Onmund guardó silencio y caminó detrás de mí, aparentemente resignado. Se sumó a mi paso, y poco después oí a nuestra siga el murmullo crepitante de las flamas que envolvían a mi atronach. Onmund no había reparado en ella hasta el momento, de manera que cuando lo hizo, casi dio un brinco de la impresión. Al principio se detuvo sobre sus pasos, y después reanudó la caminata observándola de manera discreta cuando esta se movió junto a mí, acompañando mi camino.
—Relájate; no te hará nada —le dije, advirtiendo su inseguridad—, no a menos que yo se lo ordene.
—Eso no me consuela demasiado, viniendo de ti—intentó bromear—. Nunca había visto a uno tan de cerca. De manera que... ella es Ysyn.
La dama ígnea atendió al llamado de su nombre volteando para mirarlo brevemente antes de volcar de nuevo su atención en mí. Nuestra relación se limitaba a miradas, gestos, palabras de mi parte y el rumor de sus llamas. El fuego de un atronach era diferente al fuego generado por mi propia magia. Podía quemar y lastimar en un grado incluso mayor al fuego ordinario, debido a su origen desde la dimensión de Infernace. Debido a eso, aún pese al estrecho lazo que teníamos, no podía existir ningún tipo de muestra de afecto físico entre nosotros. Onmund había pasado de observarla con cierto temor, a verla con fascinación, ya convencido de que no representaba peligro.
—¿Hace cuanto tiempo que ha estado contigo?

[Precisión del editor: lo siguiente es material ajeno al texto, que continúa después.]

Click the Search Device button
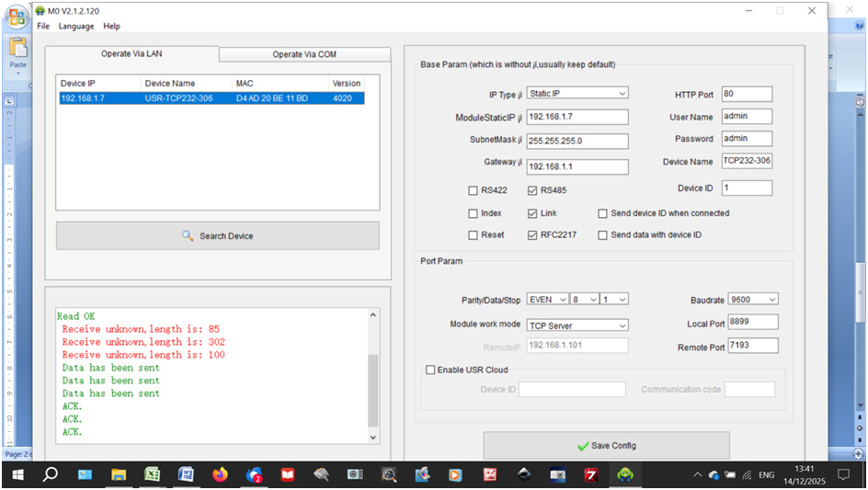The height and width of the screenshot is (490, 868). (x=217, y=236)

—Muchos años. Yo era pequeño cuando la invoqué por primera vez. Desde entonces ha estado conmigo. Para ayudarme en batalla... o sólo para acompañarme cuando me sentía solo.
Onmund sonrió. Creí percibir cierto amago en sus ojos y en su forma de mirar algo que sólo podría describir como dulzura, lo cual me hizo encogerme, cohibido u avergonzado de haberle mostrado un lado mío tan sentimental. Me arrepentí de haber hablado.
Estuve a punto de retractarme o de cambiar mis palabras cuando el súbito grito de un hombre nos frenó sobre nuestros pasos:
—¡Por favor! ¡por favor, sáquenme de aquí!